Published in NeuroImage by Elsevier BV.

2016   Volume 124, Issue Pt B, p1125-1130

Abstract

The NIH MRI Study of normal brain development sought to characterize typical brain development in a population of infants, toddlers, children and adolescents/young adults, covering the socio-economic and ethnic diversity of the population of the United States. The study began in 1999 with data collection commencing in 2001 and concluding in 2007. The study was designed with the final goal of providing a controlled-access database; open to qualified researchers and clinicians, which could serve as a powerful tool for elucidating typical brain development and identifying deviations associated with brain-based disorders and diseases, and as a resource for developing computational methods and image processing tools.

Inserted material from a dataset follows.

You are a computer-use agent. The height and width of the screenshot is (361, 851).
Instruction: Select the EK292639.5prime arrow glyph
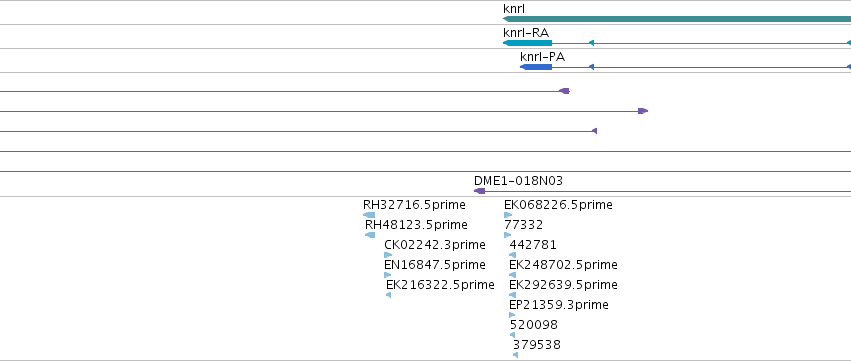pos(512,295)
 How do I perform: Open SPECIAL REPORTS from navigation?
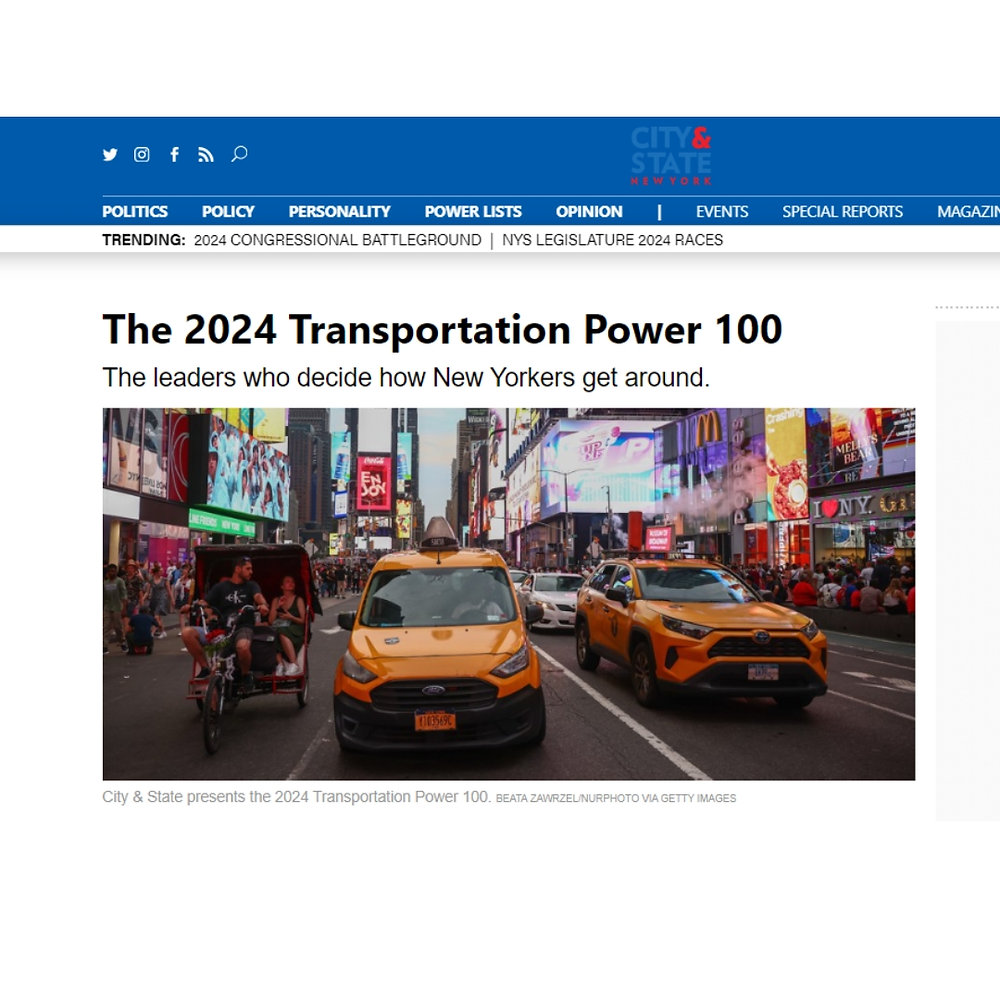pos(843,211)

This paper focuses on the DTI component of the NIH MRI study of normal brain development. In this work, we describe the DTI data acquisition protocols, data processing steps, quality assessment procedures, and data included in the database, along with database access requirements. For more details, visit http://www.pediatricmri.nih.gov. This longitudinal DTI dataset includes raw and processed diffusion data from 498 low resolution (3 mm) DTI datasets from 274 unique subjects, and 193 high resolution (2.5 mm) DTI datasets from 152 unique subjects. Subjects range in age from 10 days (from date of birth) through 22 years. Additionally, a set of age-specific DTI templates are included. This forms one component of the larger NIH MRI study of normal brain development which also includes T1-, T2-, proton density-weighted, and proton magnetic resonance spectroscopy (MRS) imaging data, and demographic, clinical and behavioral data.